Gaps identified: No earnings disclaimer on sales pages, no CCPA "Do Not Sell" link, sales tax not collected in 2 nexus states.
Anti-Patterns
- Assuming compliance is a one-time task — regulations change. Review compliance at least annually.
- Copying a competitor's policies — their compliance obligations may differ from yours. Build from your specific situation.
- Ignoring state-level requirements — many compliance obligations vary by state (sales tax, employment law, licensing). Do not assume federal compliance is enough.
- No documentation — if you cannot prove compliance, you are not compliant in the eyes of an auditor.

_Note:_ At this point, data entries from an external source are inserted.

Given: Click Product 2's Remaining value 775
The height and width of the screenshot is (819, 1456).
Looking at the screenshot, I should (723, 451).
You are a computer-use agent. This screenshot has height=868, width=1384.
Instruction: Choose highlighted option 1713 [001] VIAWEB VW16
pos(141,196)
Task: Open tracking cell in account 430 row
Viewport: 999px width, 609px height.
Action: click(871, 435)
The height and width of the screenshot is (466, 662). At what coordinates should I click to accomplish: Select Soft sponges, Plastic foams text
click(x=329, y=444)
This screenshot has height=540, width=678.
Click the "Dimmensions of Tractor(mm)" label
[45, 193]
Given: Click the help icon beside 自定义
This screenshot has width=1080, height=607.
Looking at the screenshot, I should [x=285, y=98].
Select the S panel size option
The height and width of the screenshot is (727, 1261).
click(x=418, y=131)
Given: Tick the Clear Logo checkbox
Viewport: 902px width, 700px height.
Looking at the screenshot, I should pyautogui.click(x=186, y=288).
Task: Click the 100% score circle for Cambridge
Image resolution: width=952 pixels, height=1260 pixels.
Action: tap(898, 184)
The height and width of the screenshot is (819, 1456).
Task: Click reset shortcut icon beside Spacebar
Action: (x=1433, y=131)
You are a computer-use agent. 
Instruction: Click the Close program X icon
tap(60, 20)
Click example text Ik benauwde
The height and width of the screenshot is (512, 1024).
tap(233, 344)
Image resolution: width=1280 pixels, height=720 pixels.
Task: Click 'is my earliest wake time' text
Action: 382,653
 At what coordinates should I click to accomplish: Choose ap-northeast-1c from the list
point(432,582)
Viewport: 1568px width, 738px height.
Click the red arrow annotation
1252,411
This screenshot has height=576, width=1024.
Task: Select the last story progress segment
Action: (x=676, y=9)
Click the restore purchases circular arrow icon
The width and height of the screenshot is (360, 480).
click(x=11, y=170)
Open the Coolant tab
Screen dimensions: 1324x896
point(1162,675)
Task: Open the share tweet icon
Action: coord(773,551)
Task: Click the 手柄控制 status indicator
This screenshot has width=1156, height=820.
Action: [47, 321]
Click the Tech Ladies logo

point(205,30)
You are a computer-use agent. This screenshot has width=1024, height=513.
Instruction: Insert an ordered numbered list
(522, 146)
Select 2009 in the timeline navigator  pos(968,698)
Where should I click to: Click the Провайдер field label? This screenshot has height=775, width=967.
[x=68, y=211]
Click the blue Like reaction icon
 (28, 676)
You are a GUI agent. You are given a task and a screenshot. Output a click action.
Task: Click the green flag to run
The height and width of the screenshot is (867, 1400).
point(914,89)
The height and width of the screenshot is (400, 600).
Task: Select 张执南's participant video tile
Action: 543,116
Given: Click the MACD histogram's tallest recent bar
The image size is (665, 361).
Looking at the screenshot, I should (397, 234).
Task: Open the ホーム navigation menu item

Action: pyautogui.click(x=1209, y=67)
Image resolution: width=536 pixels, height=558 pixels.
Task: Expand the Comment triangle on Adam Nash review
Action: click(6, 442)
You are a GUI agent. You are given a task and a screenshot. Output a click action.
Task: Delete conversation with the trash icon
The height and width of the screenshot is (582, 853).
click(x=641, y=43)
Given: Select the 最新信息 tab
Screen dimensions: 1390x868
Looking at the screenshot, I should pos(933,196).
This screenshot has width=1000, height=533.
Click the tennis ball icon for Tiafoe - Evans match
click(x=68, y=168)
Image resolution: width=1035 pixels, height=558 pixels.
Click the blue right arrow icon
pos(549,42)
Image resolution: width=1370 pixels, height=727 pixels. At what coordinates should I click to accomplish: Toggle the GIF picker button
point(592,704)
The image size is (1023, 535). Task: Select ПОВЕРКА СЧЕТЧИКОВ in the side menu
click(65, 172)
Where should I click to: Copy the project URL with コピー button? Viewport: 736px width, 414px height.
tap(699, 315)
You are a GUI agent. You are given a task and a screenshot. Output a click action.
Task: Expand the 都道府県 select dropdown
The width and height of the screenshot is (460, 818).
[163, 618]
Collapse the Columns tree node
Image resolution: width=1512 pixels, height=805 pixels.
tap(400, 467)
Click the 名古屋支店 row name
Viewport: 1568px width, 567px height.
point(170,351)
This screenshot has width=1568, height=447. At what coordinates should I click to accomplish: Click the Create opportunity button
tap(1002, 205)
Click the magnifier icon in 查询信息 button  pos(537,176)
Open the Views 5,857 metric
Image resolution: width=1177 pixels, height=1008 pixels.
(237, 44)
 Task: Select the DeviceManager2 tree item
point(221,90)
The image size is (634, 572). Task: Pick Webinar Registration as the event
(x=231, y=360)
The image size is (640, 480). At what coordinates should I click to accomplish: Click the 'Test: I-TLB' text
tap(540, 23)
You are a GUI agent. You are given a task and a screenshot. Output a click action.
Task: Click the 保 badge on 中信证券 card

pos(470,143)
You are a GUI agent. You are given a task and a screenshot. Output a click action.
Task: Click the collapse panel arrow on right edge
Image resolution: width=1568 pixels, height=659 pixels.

- Waiting until you get caught — fines and penalties far exceed the cost of proactive compliance.
Recovery
- Discovered a compliance gap: Address it immediately. Document the gap, the remediation steps, and the completion date. Proactive remediation is viewed favorably.
- Received a regulatory notice: Consult an attorney immediately. Respond within the specified timeframe. Do not ignore it.
- Operating without required licenses: Apply immediately. Most regulatory bodies prefer voluntary compliance over enforcement.
- No compliance documentation: Start documenting now. Create a compliance folder and begin building records going forward.